**TEXT**:
---*---

Macro Shockwaves Set the Stage for a 13% Weekly Slide
The first week of February 2026 delivered a blunt reminder that crypto remains tethered to the broader risk universe. News of Kevin Warsh’s likely appointment as the next Federal Reserve Chair ignited an immediate “risk-off” rotation across markets. The U.S. Dollar Index jumped, small-cap equities reversed course, and gold sold off as traders scrambled to free up margin. Within hours, those cross-asset tremors reached Bitcoin, tipping an already leveraged derivatives market into a spiral that sliced through the long-defended $80,000 level.
By February 2nd, BTC printed a nine-month low of $74,500—deepening its weekly loss to roughly 13% and sparking the fiercest debate among veteran traders since the 2024 ETF approval rally. While some observers framed the drop as a healthy pullback inside a still-intact secular uptrend, order-book data told a more brittle story. Spot bids above $80,000 vanished once perpetual funding turned negative, leaving cascading liquidations to fill the vacuum. The result was a textbook “liquidity hunt” that forced even conviction holders to question how much true depth the market possesses when passive inflows pause.
On-Chain Metrics Reveal Stalled Capital Inflows
CryptoQuant’s Realized Cap—a proxy for the dollar value of coins that last moved on-chain—has been effectively flat since mid-December despite headline prices making new highs in January. That divergence matters because it implies fresh money isn’t rotating in fast enough to offset profit-taking by early entrants. Exchange reserves have ticked up modestly, suggesting that at least a portion of long-term holders are seeding liquidity rather than purely accumulating.
MicroStrategy’s once-celebrated cache of 190,000 BTC briefly slipped underwater when price pierced its $76,037 average cost basis. Although the firm faces no forced liquidation risk—its coins are unencumbered—the episode underscored the psychological weight such large positions wield. With ETF creations slowing and no marquee corporate treasuries announcing new allocations, the bid has grown narrow, amplifying each macro tremor.
Who Is Still Buying?
Glassnode’s cohort analysis shows wallets holding 0.1–1 BTC continue to stack steadily, yet that grassroots demand is dwarfed by the size of recent derivatives positioning. At the height of the flush, open interest shed $5.1 billion in under 24 hours, confirming that futures leverage—not spot conviction—had been propping up the prior leg to $83,000.

---*---

**ENTRIES SHOWN**:
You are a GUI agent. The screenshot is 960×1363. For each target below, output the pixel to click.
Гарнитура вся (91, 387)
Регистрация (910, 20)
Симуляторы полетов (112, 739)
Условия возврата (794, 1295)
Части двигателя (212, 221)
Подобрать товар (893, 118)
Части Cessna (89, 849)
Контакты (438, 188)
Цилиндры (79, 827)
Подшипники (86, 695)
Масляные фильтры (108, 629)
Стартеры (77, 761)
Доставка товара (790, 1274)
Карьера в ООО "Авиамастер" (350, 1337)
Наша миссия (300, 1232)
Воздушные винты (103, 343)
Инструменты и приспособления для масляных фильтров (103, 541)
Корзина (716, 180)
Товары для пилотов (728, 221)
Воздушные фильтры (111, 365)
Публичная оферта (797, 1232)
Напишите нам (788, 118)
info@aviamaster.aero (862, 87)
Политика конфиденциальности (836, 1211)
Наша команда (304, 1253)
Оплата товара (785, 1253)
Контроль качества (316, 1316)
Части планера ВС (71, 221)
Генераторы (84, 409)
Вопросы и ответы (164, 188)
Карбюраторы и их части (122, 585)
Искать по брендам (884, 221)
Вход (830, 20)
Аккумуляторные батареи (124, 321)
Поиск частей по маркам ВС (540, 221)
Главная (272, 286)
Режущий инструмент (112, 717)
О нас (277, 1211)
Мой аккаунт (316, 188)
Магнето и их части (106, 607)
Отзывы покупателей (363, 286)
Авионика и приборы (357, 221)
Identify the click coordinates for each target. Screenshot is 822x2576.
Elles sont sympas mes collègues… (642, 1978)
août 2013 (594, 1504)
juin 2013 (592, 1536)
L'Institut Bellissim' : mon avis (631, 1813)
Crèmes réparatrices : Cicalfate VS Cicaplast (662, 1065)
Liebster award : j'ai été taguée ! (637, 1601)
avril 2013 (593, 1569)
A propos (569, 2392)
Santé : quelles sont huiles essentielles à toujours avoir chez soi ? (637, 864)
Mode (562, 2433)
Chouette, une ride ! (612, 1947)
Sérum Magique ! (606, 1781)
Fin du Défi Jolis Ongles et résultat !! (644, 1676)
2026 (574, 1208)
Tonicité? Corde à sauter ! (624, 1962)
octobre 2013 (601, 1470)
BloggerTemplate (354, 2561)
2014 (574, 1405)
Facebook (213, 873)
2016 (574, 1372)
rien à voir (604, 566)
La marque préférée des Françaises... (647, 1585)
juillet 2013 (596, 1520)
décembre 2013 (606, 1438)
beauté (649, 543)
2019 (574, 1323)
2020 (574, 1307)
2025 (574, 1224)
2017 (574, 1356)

---*---

**WHAT TO DO**:
A: In the article on Bitcoin's February 2026 slide, what nine-month low did BTC print by February 2nd?
B: Continue the article on Bitcoin's February 2026 slide, beginning right after its last sentence.

**ANSWERS TO EACH TASK**:
A: $74,500.

B:
For bulls, the silver lining is an RSI now lodged near 28, historically a zone where fresh spot bids emerge. The risk is that realized cap must first expand before any bounce can graduate into a sustainable trend.
Technical Outlook and Critical Levels to Watch
Price action remains capped beneath the 50-day EMA and the 200-day SMA—now clustered just above $80,000 and threatening to harden into dual resistance. Immediate support rests at the $74,700–$74,500 band that twice halted Friday’s sell-off. A decisive close below that shelf opens a vacuum toward the $70,800 liquidity pool, coinciding with the 0.382 Fibonacci retrace of the entire 2025-2026 advance.
For traders, the asymmetry heading into the weekend is striking. Funding rates have reset to neutral, suggesting fewer forced sellers remain, yet spot volumes haven’t recovered to January averages. A low-time-frame rally into the $78,400 Fibonacci pivot could face heavy supply from traders eager to exit breakeven longs. Conversely, a clean daily reclaim of $81,000—confirmed by rising open interest paired with positive spot inflow—would invalidate the immediate bear thesis and resurrect calls for a run toward the still-unmet $90,000 measured move projected from last year’s consolidation.
Signals to Monitor Next
• Realized Cap expansion above $1.75 trillion, indicating profitable coins are again changing hands at higher prices.
• Net ETF creations outpacing redemptions for a full week, restoring passive bid support.
• Derivatives basis turning modestly positive without a surge in open interest—a sign of healthy directional appetite rather than speculative excess.
• Macro calendar: the Senate confirmation hearing for Warsh and the March FOMC projections. Any dovish tilt could quickly flip the 2026 narrative back toward risk-on.